Senator Reid's scheme would reduce the carbon American power plants emit by forcing them to produce more and more renewable energy with each passing year. "This is essentially cap and trade but without the trade," notes Carroll.
"If these new renewable energy sources were actually cost effective," he writes, "there would be no need to mandate them." After all, companies, looking after their own interest, seeking to bring down costs and maximize profits, would readily exploit renewable energies if they could make money from it. But they can't. Wind and solar power are far more expensive than traditional fuels. Mandating energy companies to increasingly make use of such methods nonetheless will inevitably drive prices up. "The ultimate victim of these higher energy prices will be you the consumer and the American economy," according to Carroll.
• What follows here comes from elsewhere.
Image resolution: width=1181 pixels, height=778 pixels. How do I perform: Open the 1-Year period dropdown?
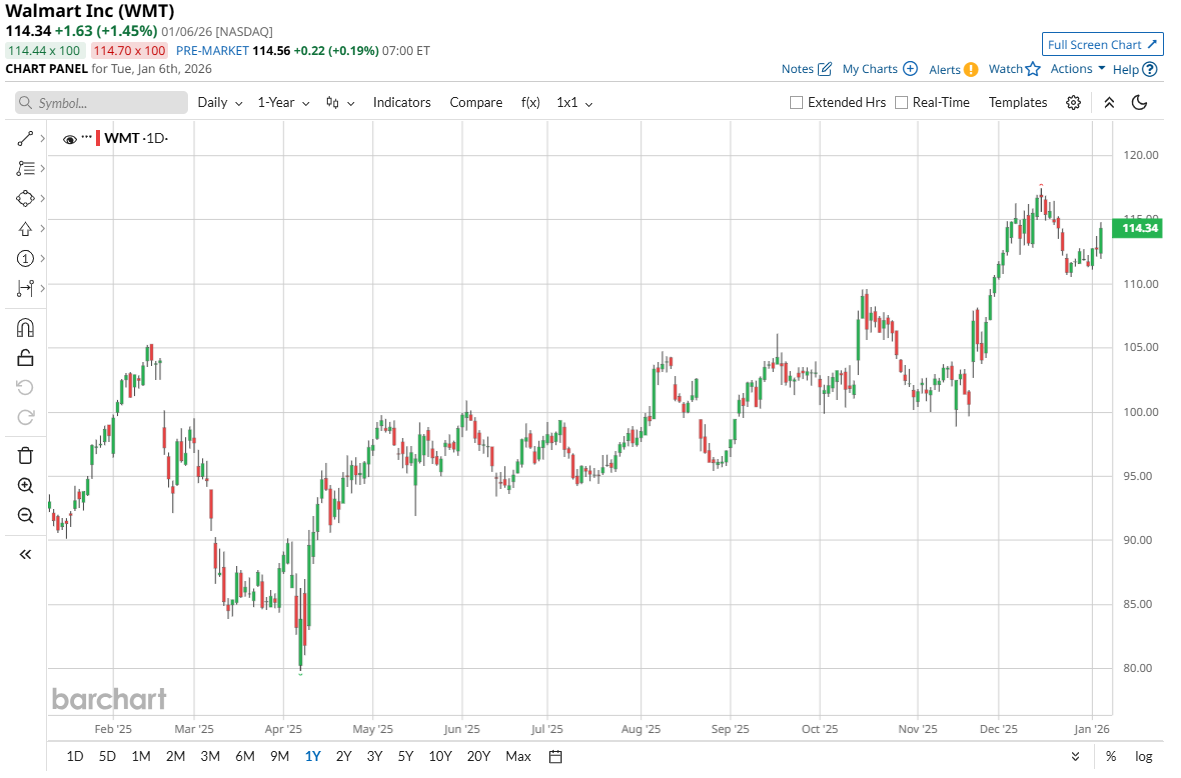click(x=283, y=102)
Taking the full cost of renewable energies into account, the Heritage Foundation's Center for Data Analysis found that such a policy would:
1) raise electricity prices by 36 percent for households and 60 percent for industry; 2) cut national income (GDP) by $5.2 trillion between 2012 and 2035; 3) cut national income by $2,400 per year for a family of four; 4) reduce employment by more than 1,000,000 jobs; and 5) add more than $10,000 to a family of four's share of the national debt by 2035.
"And that is just the 'cap' half of President Obama's Cap and Ban approach," notes Carroll. The drilling moratorium in the Gulf of Mexico is already causing enormous damage to the local enemy. More than 200,000 jobs are dependent on offshore drilling in the region while 35,000 workers are directly involved each day when the rigs are in use. The American Petroleum Institute forecasts that if the drilling ban remains in place, more than 120,000 jobs may be lost in the Gulf area as companies move out. The people whose lives haven't been wrecked yet by the spill have their livelihoods threatened because of this irrational, arbitrary policy, unlawfully enacted by the White House.
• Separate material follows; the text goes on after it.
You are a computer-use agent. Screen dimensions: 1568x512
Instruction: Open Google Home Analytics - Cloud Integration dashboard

Heritage analyst David Kreutzer has crunched the numbers and found that a full Obama Administration ban on all offshore drilling would be absolutely devastating to the US economy. Between now and 2035, an offshore drilling ban would: 1) reduce GDP by $5.5 trillion; 2) reduce job growth by more than 1 million jobs by 2015 and more than 1.5 million jobs by 2030; and 3) increase the total expenditures for imported oil by nearly $737 billion.
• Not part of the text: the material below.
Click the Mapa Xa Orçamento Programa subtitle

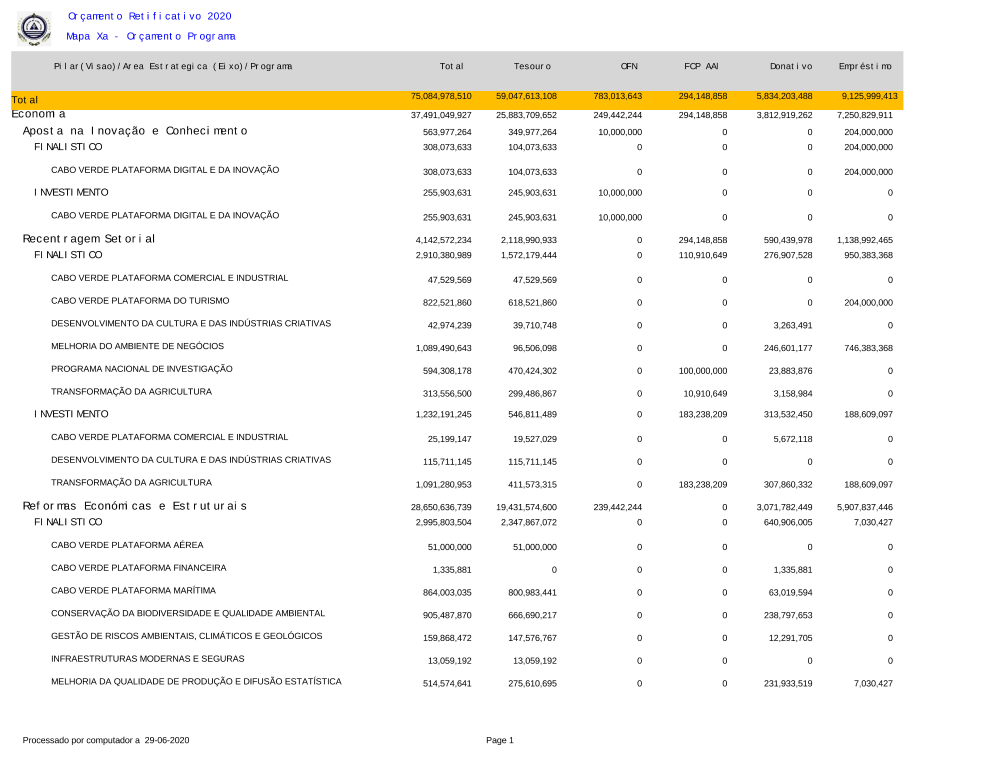[151, 36]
Meanwhile, there are vast reserves of oil and natural gas waiting to be exploited underneath the Atlantic coastline, beneath the northern coast of Alaska, and on land, in Colorado and Wyoming. Combined, these regions hold over two hundred billion barrels of oil and two thousand trillion cubic feet of natural gas that are recoverable with today's technology. That's more than most OPEC nations. If fully developed, it would be enough to free America from the import of foreign oil for almost fifty years.
Yet, according to the president, "drilling alone cannot come close to meeting our long term energy needs." Instead, his administration is set to subsidize currently unprofitable renewable energies, stifling necessary progress in these sectors at the expense of millions of Americans who will either lose their jobs, see their energy bills go up, or both.